Silence. Silence. Glittering in the hills.
Ling Qi sang in the same breathy, cruelly playful tone, her voice brought in sync with the spirit’s by the bleeding of her qi into the whiteout.
Blow, wind. Blow. Wipe it all away. Beyond the fires, beyond the roads, snows quietly sleep.
Even she had a hard time telling her own voice from the spirit’s as she aligned herself to it further and very carefully bent its intent with her own.
The difference between them lay in purpose. This spirit, for all its power, was a directionless, all-consuming hunger. In a way, such simplicity was sad, but at the same time, if this spirit had been more purposeful or intentional, there would have been no choice but to destroy it. Such a spirit could not be allowed to exist near their mortal denizens. If this spirit were to be repurposed, though…
This hunger was purest Want in its primal form. The qi she had fed into the spirit resonated far more strongly than the motes she had stolen from Huisheng resonated with her.
Ling Qi pushed her qi outward and ceased to hold back the icy emptiness that surrounded her, letting her qi flood into the spirit’s channels. After all, she knew Want very well.
To want was to live, to grasp, to strive. It was at the foundation of every bond, in the root of every ambition, and threaded through every movement of the world. To discern the deepest want in a soul was to find the key to understanding, or undoing.
That was her truth, the core of Want as she understood it. It was the root from which self arose. Without want, there was no self. Yet, that all-consuming hunger was deeply entwined with winter. This was the depth of the season. This was what she called on in the middle stanzas of her serenade.
There was a keystone missing from the Whiteout Wonderland, keeping it as this mere diffuse thing, only agitated to active action by a direct challenge.

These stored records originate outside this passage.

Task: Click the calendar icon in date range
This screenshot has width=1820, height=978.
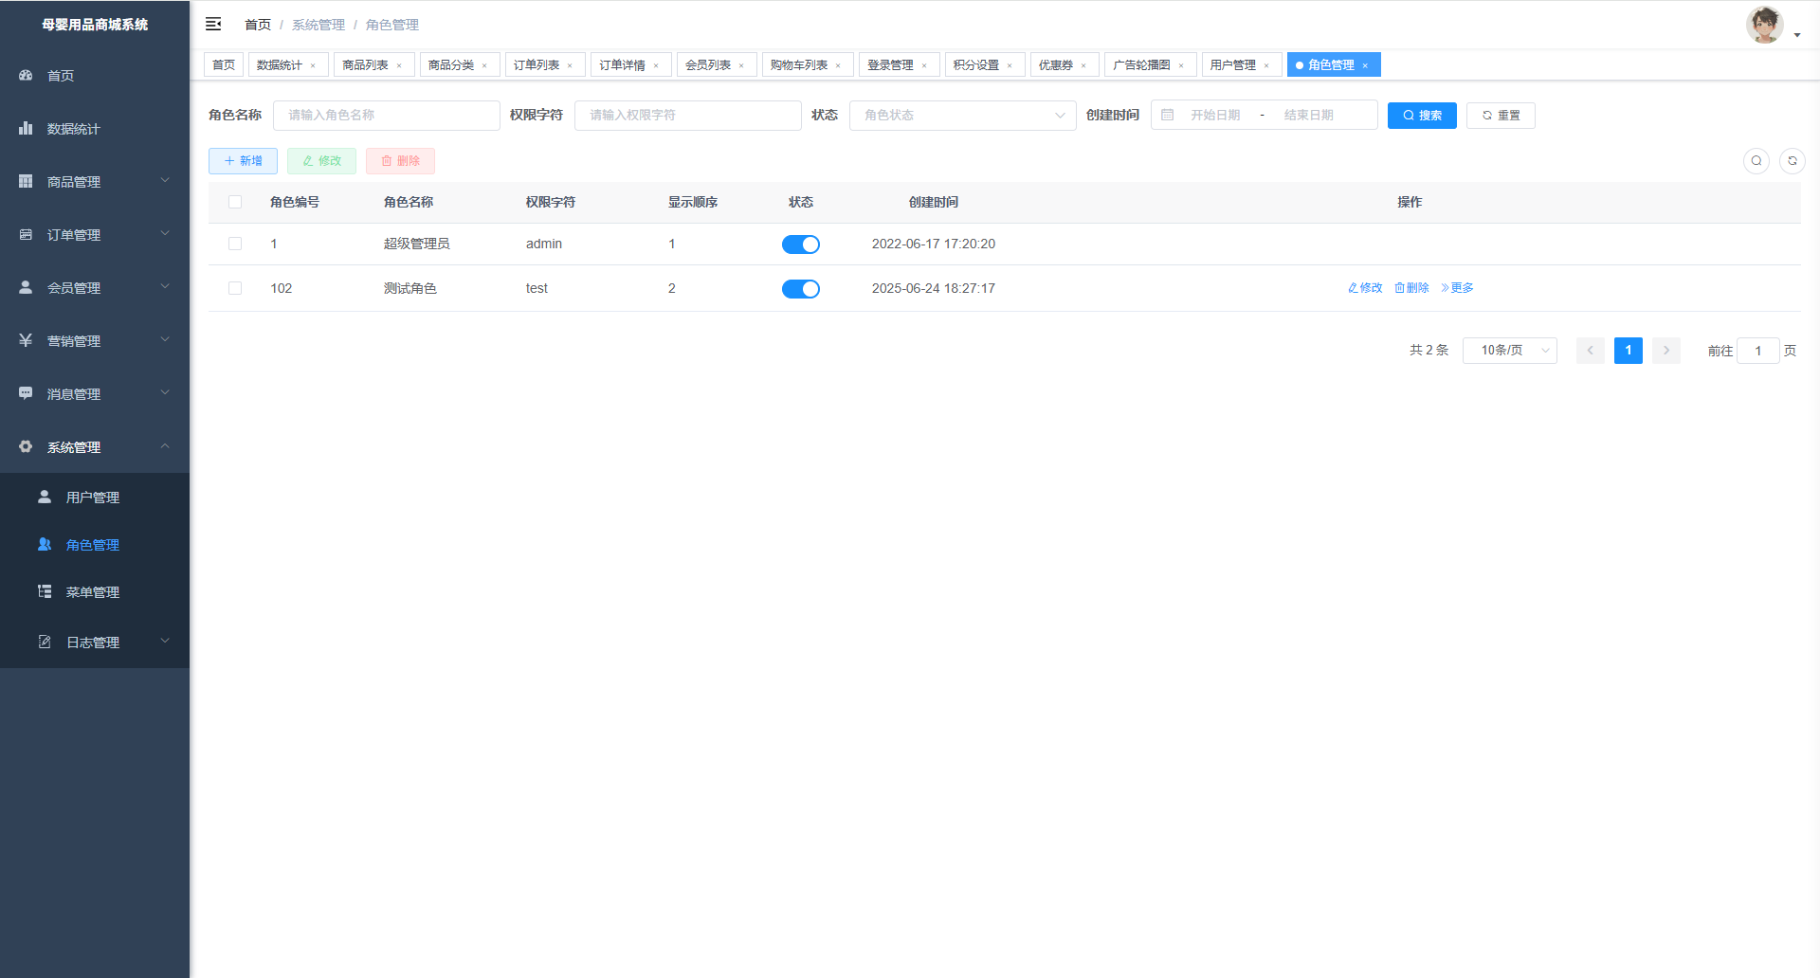Action: pyautogui.click(x=1168, y=115)
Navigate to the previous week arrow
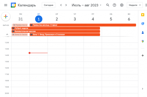This screenshot has height=97, width=147. (61, 5)
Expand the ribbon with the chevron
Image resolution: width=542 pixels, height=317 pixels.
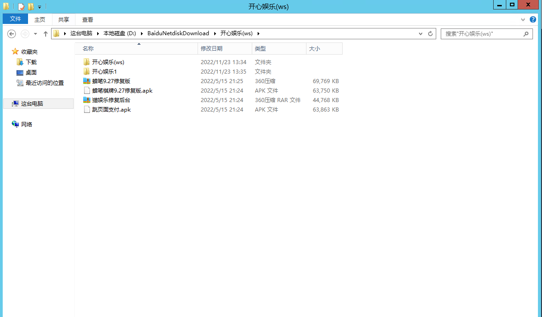point(523,19)
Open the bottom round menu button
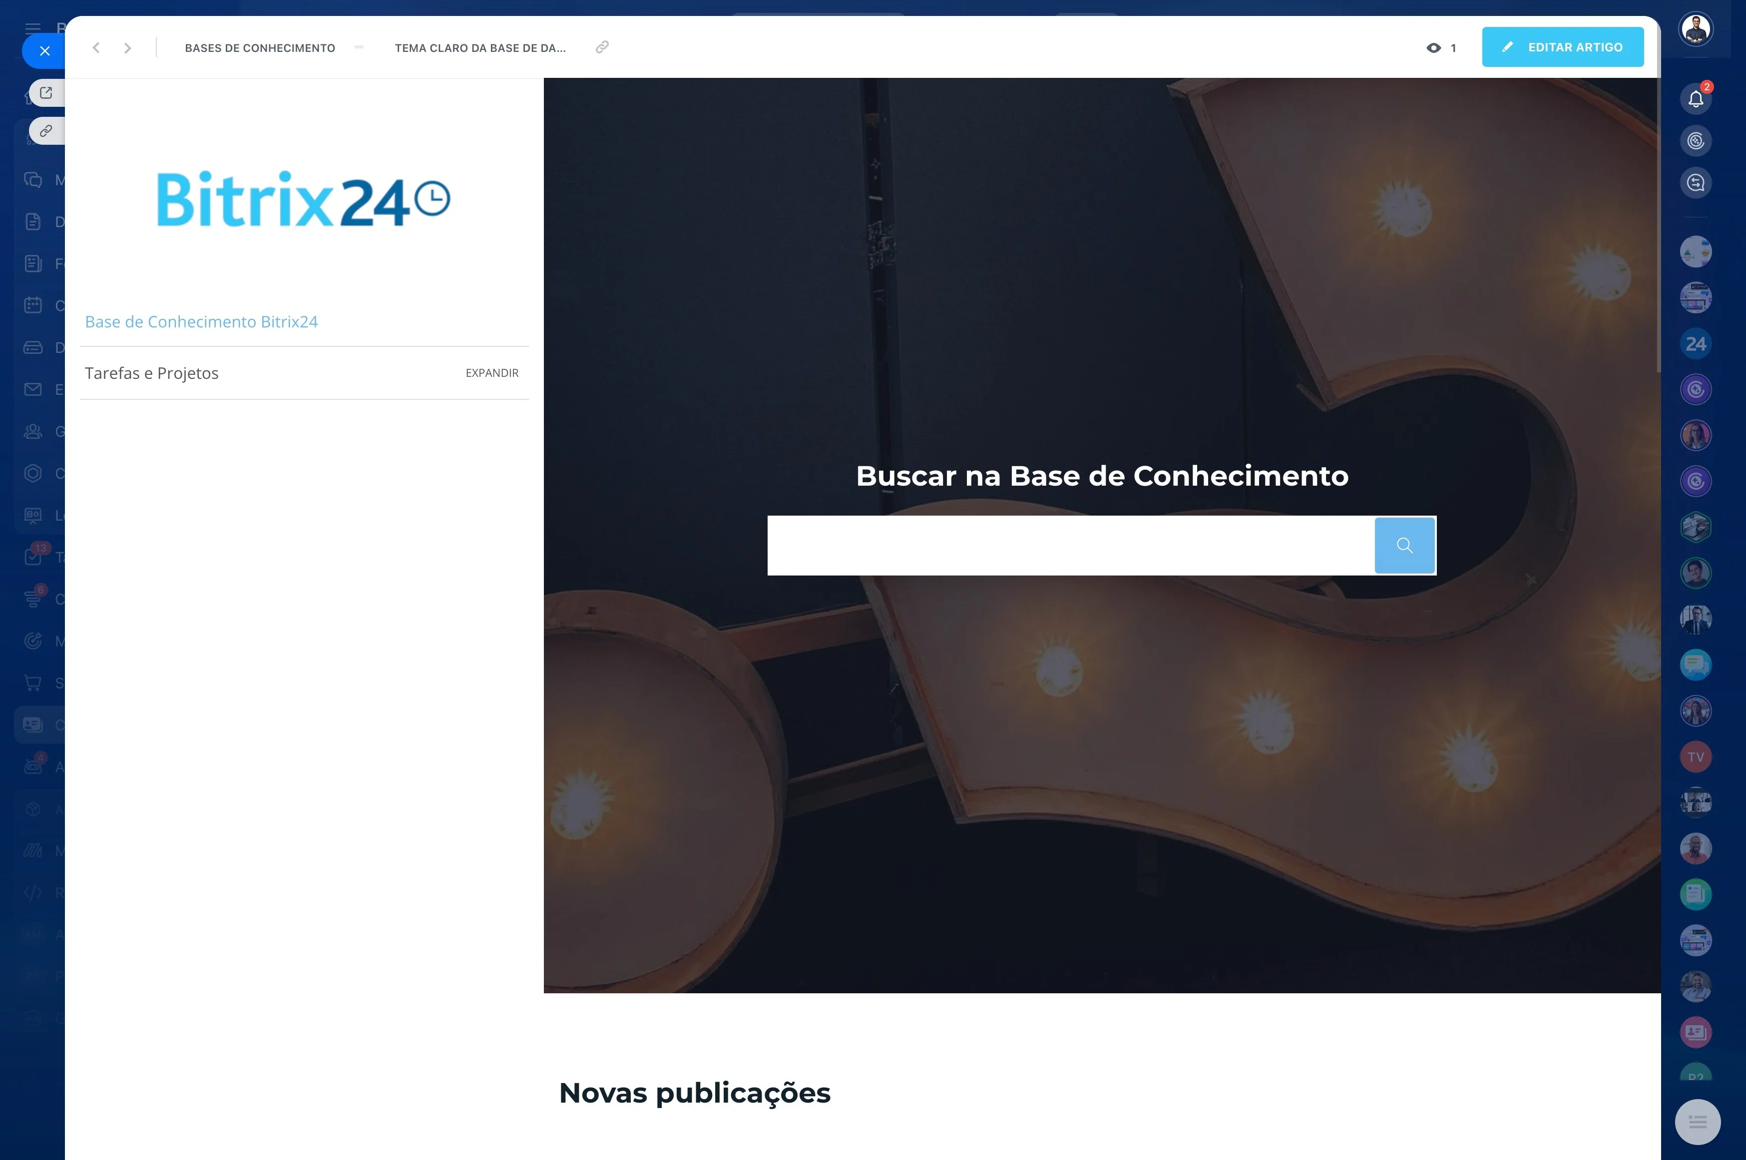 pos(1697,1122)
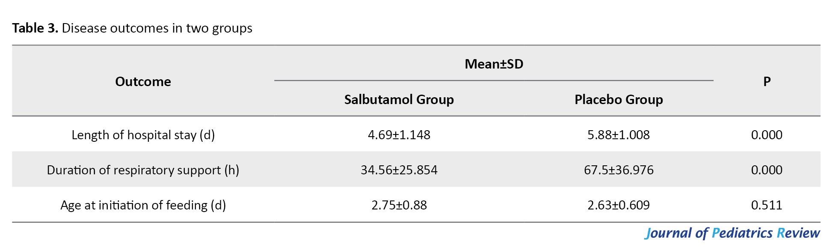Click the value 5.88±1.008
Image resolution: width=832 pixels, height=251 pixels.
coord(619,135)
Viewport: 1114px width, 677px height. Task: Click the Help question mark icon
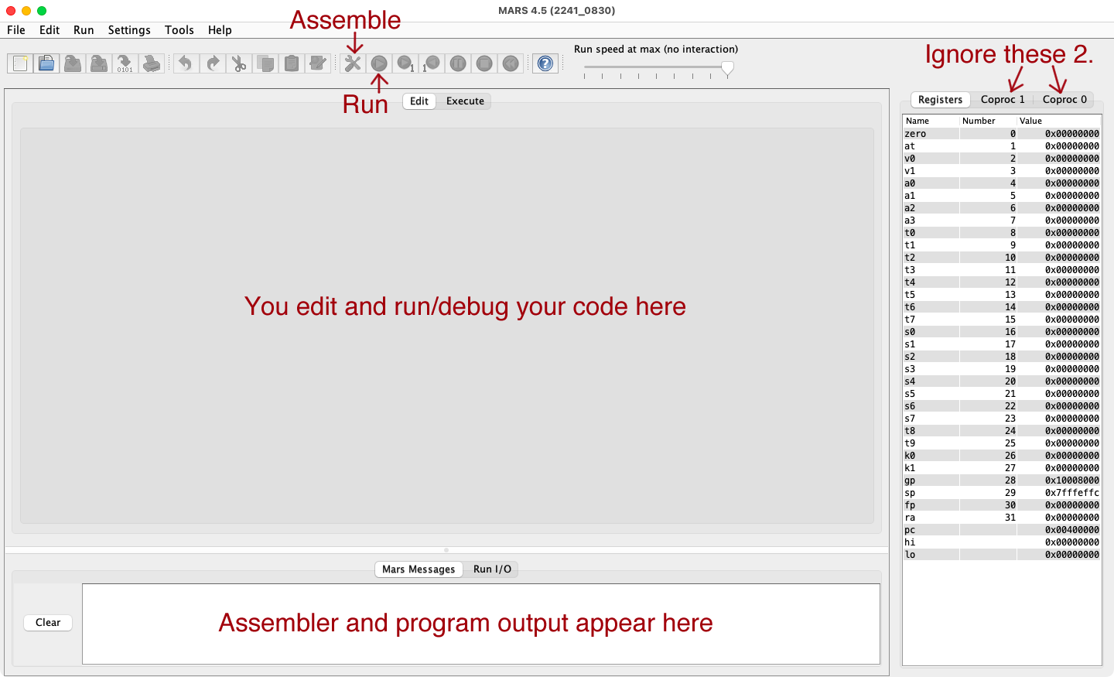point(545,63)
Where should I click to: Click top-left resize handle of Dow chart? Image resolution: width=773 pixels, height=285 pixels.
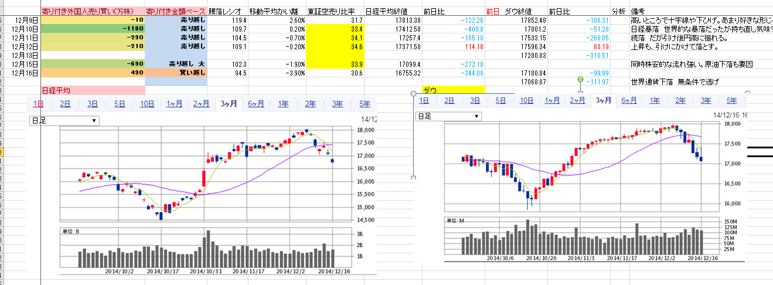point(415,93)
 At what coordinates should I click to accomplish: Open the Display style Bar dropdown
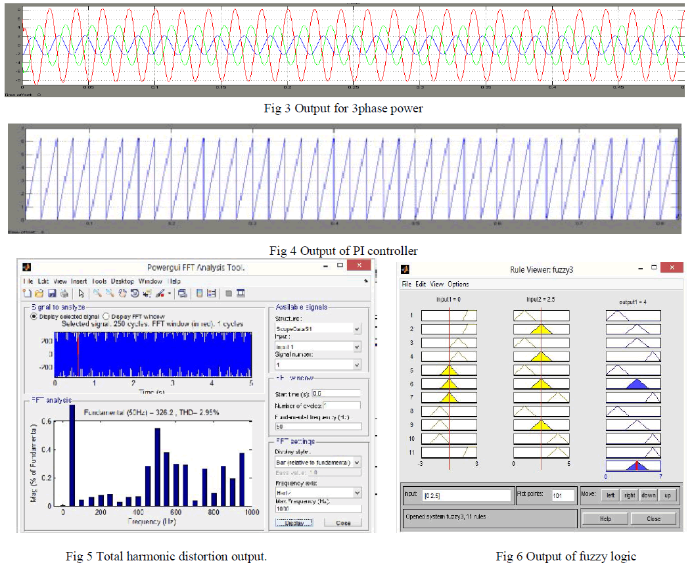point(357,463)
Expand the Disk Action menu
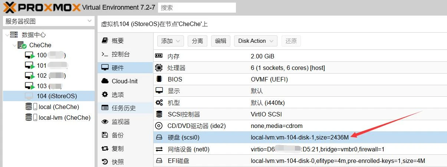 (256, 41)
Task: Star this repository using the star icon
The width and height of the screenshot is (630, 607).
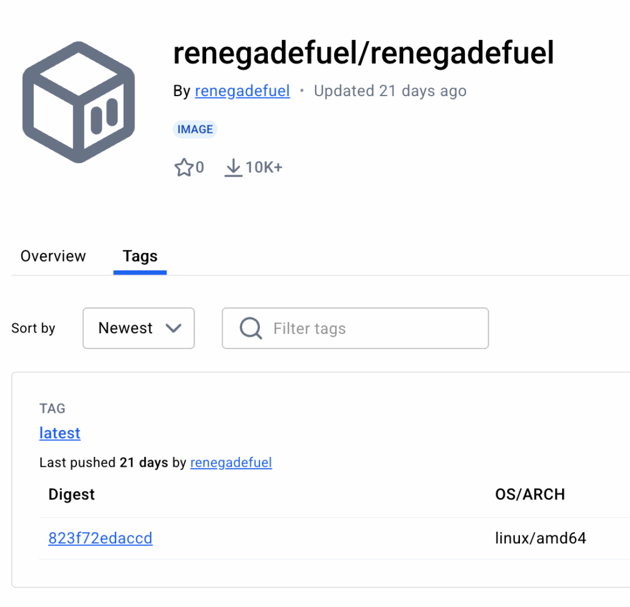Action: click(183, 167)
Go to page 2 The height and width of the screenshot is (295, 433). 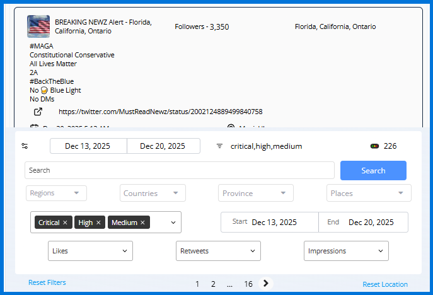pyautogui.click(x=213, y=284)
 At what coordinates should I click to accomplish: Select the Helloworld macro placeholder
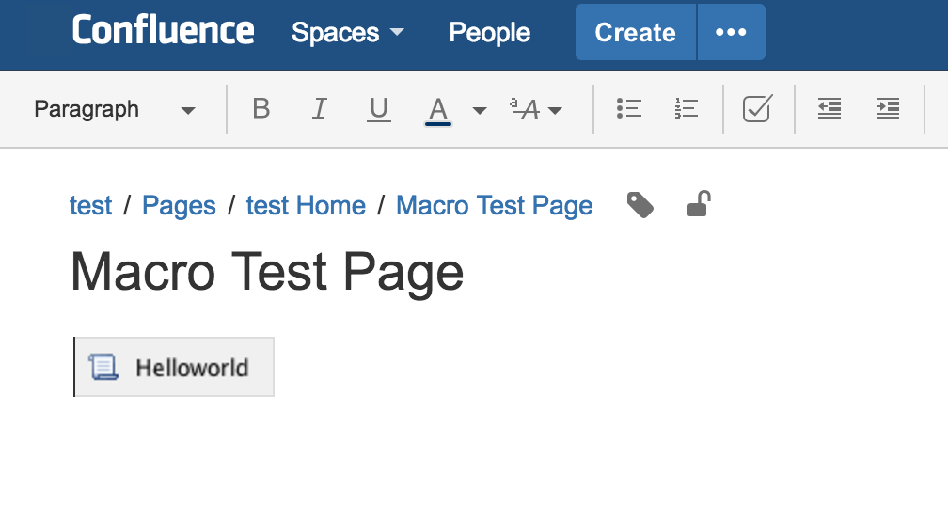coord(175,367)
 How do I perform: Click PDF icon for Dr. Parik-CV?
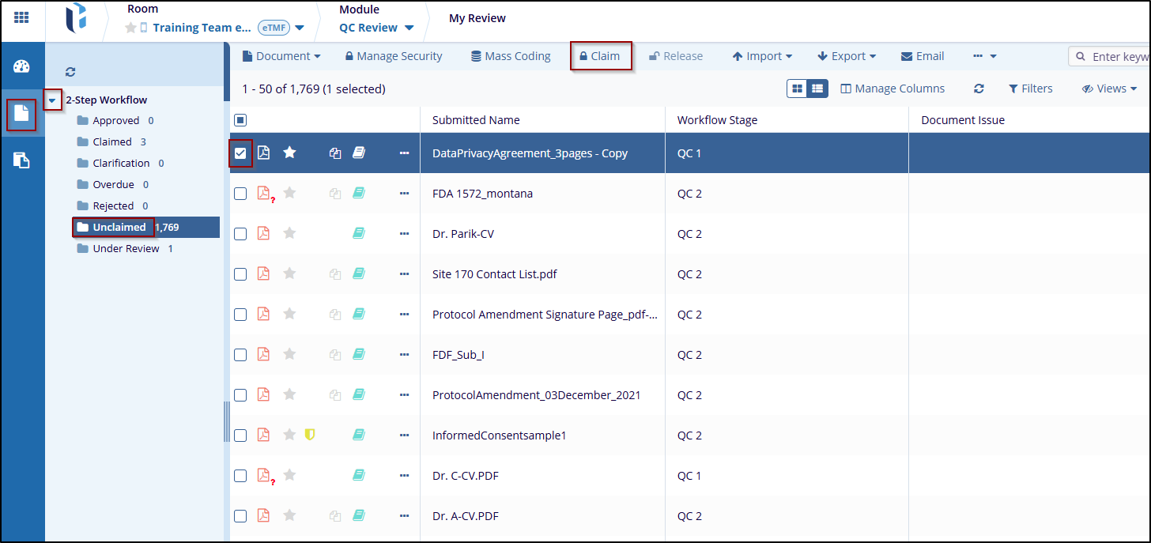263,233
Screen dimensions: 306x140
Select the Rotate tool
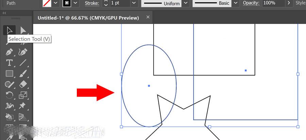point(9,95)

Ling Qi stood on a pillar of stone over a roof of congealed wood smoke. Ling Qi was everywhere within the whirling snows, a hundred visions of endless white and cloying silence broken only by the low monotone whisper of the wind. In her vision, there was only one imperfection, one blot of impurity protected within high curved walls of stone.
There was so much warmth inside, warmth denied the comfort of her smothering cold. Did it not wish to be put to rest? How could it not? How could it persist when beautiful silence awaited?
The fire was so warm. She WANTED it. It was rich in a way nothing else was, full of desires she had no comprehension of, but coveted dearly.
Ling Qi/The Whiteout Wonderland felt the stir of envy, a sharp edge to its eternal hunger.
The spark, Ling Qi thought, was now there.